(Provided material Opens)
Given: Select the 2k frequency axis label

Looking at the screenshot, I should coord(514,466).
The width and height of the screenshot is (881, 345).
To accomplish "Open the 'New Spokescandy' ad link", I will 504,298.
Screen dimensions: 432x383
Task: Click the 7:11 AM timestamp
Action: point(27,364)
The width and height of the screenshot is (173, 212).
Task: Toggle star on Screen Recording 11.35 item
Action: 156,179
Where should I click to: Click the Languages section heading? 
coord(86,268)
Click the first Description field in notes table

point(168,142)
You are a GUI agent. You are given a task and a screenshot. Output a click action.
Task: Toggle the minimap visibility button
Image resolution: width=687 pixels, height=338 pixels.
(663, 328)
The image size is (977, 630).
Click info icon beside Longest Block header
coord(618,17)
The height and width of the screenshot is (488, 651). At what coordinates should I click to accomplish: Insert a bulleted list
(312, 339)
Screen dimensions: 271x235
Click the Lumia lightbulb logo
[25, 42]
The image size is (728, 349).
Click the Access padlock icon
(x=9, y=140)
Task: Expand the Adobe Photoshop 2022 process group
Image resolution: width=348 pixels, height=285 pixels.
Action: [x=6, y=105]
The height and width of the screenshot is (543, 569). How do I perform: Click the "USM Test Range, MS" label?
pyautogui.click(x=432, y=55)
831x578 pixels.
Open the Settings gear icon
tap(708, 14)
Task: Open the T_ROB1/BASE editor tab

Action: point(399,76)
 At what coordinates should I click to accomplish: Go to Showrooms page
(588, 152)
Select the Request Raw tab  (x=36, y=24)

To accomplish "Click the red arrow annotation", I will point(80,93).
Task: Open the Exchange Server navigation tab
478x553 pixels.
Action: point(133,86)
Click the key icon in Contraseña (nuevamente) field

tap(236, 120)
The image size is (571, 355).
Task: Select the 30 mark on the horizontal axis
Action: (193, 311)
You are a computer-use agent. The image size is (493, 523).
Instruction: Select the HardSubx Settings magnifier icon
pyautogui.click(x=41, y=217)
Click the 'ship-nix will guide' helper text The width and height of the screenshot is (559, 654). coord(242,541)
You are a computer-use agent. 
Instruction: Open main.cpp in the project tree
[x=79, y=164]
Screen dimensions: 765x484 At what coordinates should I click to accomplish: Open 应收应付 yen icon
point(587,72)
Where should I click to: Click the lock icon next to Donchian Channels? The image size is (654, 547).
(Provided material Closes)
→ Work instruction
From the first line of the data above to the line holding "The width and height of the screenshot is (881, 345).", reproduce each line exactly; emit no other lines.

→ Response to this task
Given: Select the 2k frequency axis label

Looking at the screenshot, I should coord(514,466).
The width and height of the screenshot is (881, 345).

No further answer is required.